There is a case that Netflix’s move will likely leave a whole bunch of movies inaccessible, but it probably will be best for Netflix as a business, and as has been shown time and time again, capitalism always wins over preservation.
But I’d like to take a moment to highlight an important thing that Netflix did in 1998. It reacted quickly to market demand to build a savvy piece of marketing for itself in the form of Bill Clinton’s grand jury testimony at the behest of independent counsel Ken Starr. This video proved highly buzzy, despite the fact that, as I note in the piece I wrote about it a few years ago, it’s actually pretty dry viewing.
But Netflix, a brand-new company at the time, leveraged interest in the video by selling it for just two cents a piece, as a loss-leader.
“By offering the complete Clinton testimony on DVD for only $.02, we believe we are making it possible for virtually every DVD owner to easily review this material and form their own opinion,” Netflix cofounder Marc Randolph said of the release.
The company had to rush to make this happen—and word is that at least some of the DVDs distributed via the mail were a bit more NC-17 rated than the testimony, which, while featuring somewhat graphic descriptions that would lead to a sitting president’s impeachment, was certainly not porn. Nonetheless, the stunt earned Netflix 5,000 new customers for less than $5,000.
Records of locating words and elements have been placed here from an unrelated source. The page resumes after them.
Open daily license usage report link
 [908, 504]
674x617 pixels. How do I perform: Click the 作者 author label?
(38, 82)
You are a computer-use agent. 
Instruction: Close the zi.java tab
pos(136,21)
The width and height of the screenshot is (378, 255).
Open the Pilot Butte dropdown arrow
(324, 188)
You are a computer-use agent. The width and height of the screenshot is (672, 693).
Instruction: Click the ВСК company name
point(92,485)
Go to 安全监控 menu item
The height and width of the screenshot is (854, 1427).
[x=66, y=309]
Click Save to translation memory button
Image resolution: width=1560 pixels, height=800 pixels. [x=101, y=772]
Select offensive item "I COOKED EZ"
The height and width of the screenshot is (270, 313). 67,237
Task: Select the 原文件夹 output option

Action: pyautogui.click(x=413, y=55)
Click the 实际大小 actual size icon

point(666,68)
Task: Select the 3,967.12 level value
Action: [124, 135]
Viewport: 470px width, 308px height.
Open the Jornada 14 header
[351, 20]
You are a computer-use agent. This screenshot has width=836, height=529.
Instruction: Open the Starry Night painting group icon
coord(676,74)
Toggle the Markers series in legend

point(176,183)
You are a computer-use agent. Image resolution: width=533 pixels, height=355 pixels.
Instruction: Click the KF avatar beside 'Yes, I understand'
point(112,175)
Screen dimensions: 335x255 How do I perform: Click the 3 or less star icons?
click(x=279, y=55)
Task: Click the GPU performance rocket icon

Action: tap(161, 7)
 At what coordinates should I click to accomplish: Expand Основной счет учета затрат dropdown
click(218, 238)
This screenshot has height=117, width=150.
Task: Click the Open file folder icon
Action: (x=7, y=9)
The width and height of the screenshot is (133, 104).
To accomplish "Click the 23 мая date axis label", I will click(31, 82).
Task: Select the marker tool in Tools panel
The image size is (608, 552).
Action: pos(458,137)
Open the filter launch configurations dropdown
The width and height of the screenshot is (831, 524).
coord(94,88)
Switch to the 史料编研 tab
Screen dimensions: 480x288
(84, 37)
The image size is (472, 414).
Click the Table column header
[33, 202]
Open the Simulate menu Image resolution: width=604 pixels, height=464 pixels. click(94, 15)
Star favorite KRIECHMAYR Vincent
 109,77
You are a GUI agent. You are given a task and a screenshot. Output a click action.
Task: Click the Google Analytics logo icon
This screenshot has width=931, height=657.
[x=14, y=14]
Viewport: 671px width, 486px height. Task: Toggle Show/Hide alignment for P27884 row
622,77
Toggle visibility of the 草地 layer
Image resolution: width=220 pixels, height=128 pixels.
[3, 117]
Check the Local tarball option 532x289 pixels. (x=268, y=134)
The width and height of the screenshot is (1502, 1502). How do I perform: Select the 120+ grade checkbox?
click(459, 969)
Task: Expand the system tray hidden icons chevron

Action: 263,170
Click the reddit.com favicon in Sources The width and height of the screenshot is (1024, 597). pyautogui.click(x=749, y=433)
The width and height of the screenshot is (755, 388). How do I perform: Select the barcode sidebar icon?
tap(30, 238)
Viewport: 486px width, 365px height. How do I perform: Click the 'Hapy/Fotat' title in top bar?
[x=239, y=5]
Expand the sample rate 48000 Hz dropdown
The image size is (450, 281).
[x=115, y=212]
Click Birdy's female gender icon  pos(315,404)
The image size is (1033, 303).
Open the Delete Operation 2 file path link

Apparently, this was so new in the history of the DVD that Randolph said that the first time he ever saw a multi-disc spindle—a device that became common in every home with a CD burner just a couple of years later—was when he was trying to distribute the grand jury testimony to curious watchers.
Presumably, Randolph and his cofounder Reed Hastings got very acquainted with spindles over the next decade, as his company’s DVD-driven business model took off.